## [文档摘录]
****************

我也试试。@邓贵大 的代码很牛!但是我不知道如果同样年龄的2个人有不同的收入水平会不会导致问题。我写了一个macro。献丑了。test数据的生成使用了@邓贵大的代码。
**生成一个测试用的数据;
data test;
do id=1 to 100;
age = 18+ceil(60*ranuni(12345));
income = 100000+20000*rannor(12345);
output;
end;
run;
*生成一个临时数据;
data one;
input avg_income age;
cards;
. .
;
run;
**注:只要指定的这个max_age 值大于数据中的最大年龄就可以。delta就是相差的年龄;
%macro est(max_age,delta);
data age_mean_income;
set one;
run;
%let j=1;
%do %while (&j.<=&max_age.);
data temp;
set test;
where &j.-&delta<=age<=&j.+&delta.;
run;
proc means data=temp noprint mean;
var income;
output out=mean_income mean=avg_income;
run;
data mean_income;
set mean_income;
age=&j.;
drop _type_ _freq_;
run;
proc append base=age_mean_income data=mean_income;
run;
%let j=%eval(&j.+1);
%end;
proc sort data=age_mean_income;
by age;
run;
proc sort data=test;
by age;
run;
data income;
merge age_income test(in=a);
by age;
if a^=1 then delete;
run;
%mend;
%est(100,2);
I used data step + array to solve the problem. Here Age has to be positive integer. Since no table merge involved, the efficiency is very high. The limit of size of data can be run in this code depends on your data strucutre. I can run the code on the data set of 7 million records, 100 disctinct BY-level, age from 1 to 101 (uniformly distributed), and for 2 analyzed variables in about 12s.

****************

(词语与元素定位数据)
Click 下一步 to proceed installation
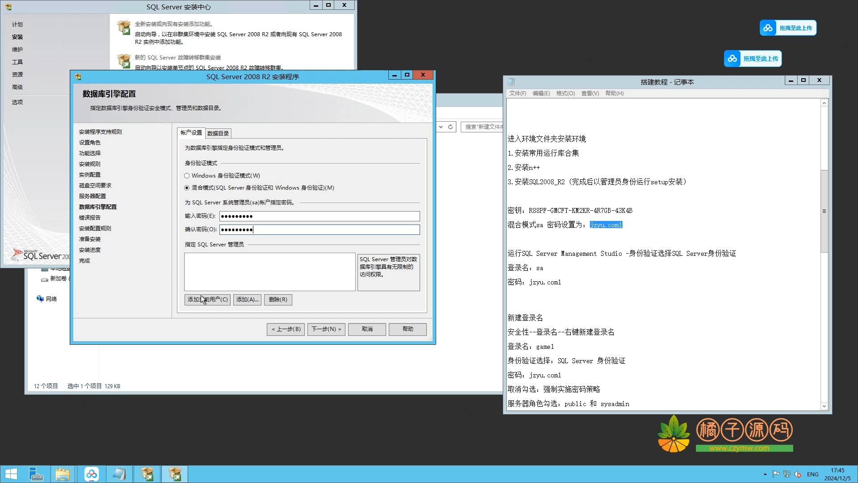Image resolution: width=858 pixels, height=483 pixels. [x=326, y=329]
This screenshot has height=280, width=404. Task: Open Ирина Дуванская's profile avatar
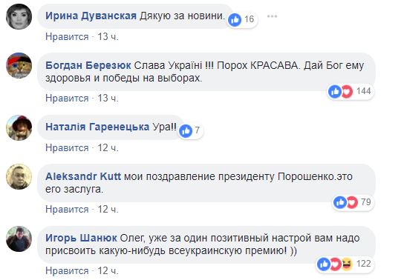(x=19, y=16)
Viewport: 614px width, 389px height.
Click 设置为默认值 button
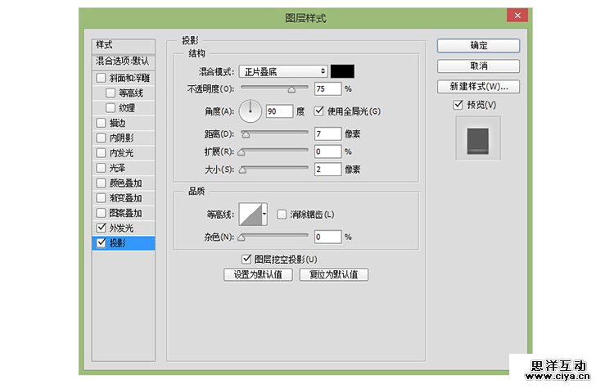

****************

## [任务说明]
把文档摘录中以“我也试试。”开头的段落压缩成简短的要点列表，保留其主要事实。 这些记录与本题无关。

## [参考答案]
- 发帖者也来尝试解决这个问题。
- 发帖者称赞@邓贵大 的代码很牛。
- 发帖者不确定同龄的两个人收入水平不同是否会导致问题。
- 发帖者为此写了一个macro。
- test数据是用@邓贵大 的代码生成的。